There is risk of change in population dynamics for existing HPV types and viral mutations may occur to generate new variants that are equally oncogenic but not recognized by vaccine-induced antibodies. However, HPV uses host cell DNA polymerases, and thus, has a very slow mutation rate, suggesting this risk is very low.4

How will vaccination affect screening practices?
Cytological screening practices should not be modified since the endpoint of the vaccine (cervical cancer) may take decades before incidence change can be measured. It has been suggested by HPV vaccine biologic models that the vaccine may increase the screening intervals.4 Positive predictive value will drop, making viral testing more appealing.

Other Vaccine Benefits

All HPV lesions, including genital warts, are associated with significant physical and psychological morbidity, high treatment failure and recurrence rates, as well as substantial cost.
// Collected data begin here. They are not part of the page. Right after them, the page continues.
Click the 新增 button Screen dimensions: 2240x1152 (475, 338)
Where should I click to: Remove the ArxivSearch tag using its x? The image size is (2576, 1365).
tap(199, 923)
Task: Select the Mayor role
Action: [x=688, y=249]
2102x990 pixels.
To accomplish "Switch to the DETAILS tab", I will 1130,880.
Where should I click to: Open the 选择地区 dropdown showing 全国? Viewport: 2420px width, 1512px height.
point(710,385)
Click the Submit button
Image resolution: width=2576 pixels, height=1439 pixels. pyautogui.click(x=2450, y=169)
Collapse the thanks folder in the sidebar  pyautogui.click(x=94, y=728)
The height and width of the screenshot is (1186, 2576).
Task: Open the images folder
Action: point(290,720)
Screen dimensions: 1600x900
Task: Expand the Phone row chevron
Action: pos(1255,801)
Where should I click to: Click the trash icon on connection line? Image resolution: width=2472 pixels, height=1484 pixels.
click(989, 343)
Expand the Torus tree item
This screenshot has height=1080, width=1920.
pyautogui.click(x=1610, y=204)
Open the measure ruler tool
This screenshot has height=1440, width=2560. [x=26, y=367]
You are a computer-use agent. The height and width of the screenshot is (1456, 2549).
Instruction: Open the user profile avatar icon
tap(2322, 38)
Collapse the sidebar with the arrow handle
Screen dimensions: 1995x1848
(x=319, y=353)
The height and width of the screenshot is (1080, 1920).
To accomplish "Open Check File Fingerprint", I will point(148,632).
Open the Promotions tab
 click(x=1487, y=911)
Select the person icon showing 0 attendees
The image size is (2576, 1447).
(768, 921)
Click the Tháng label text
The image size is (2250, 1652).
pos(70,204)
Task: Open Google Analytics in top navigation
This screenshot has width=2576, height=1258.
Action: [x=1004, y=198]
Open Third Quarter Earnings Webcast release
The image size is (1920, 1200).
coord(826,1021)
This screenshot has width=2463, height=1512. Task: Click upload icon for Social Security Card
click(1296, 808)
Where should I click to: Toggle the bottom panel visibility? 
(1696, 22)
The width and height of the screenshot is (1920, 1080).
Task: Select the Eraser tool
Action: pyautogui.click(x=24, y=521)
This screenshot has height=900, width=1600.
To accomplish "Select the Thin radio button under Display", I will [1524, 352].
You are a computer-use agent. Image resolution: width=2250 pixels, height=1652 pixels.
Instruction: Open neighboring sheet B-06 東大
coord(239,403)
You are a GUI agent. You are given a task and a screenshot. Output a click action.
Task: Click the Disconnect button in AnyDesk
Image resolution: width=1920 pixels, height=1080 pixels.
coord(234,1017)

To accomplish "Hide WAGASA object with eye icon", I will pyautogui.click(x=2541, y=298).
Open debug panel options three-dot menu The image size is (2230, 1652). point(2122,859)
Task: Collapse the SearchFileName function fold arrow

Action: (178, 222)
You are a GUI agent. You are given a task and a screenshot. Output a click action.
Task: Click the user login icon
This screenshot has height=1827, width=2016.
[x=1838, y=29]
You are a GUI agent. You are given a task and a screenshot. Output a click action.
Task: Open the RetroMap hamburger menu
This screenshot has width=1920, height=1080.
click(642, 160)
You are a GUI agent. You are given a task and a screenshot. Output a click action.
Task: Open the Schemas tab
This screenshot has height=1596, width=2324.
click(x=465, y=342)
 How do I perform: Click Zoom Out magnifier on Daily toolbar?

The incidence of HPV infection is similar among both males and females, however, prevalence of infections is higher in males. Differences in immune response to HPV between genders have been described. A US study found HPV-seropositivity was higher in females than males (17.9% vs. 7.9%, respectively).20 The higher prevalence of HPV infections in men may be explained in part by the lower immune response to natural infection.

The ACIP recommends routine vaccination of females aged 11-12 years (the vaccination series may be started as early as 9 years) and catch-up vaccination for females aged 13-26 years. Similarly, the European Centre for Disease Control and Prevention recommends that the primary target population for HPV vaccination should be young girls before they become sexually active, with catch-up vaccination administered in older girls and young women. These measures will likely accelerate the public health impact of vaccination while also increasing short-term benefits.


HPV vaccination represents an important approach in cancercontrol strategies aimed at reducing the global incidence of cervical cancer. Routine vaccination of girls is already recommended and catch-up immunization programs have also been instituted for older girls not yet vaccinated in order to complete the schedule. The increasing prevalence of HPVrelated cancers in males coupled with a lack of anal cancer screening underscores the importance of routine vaccination of boys, not only to benefit the boys themselves but also to reduce transmission to unvaccinated girls, thus further widening the impact of HPV vaccination.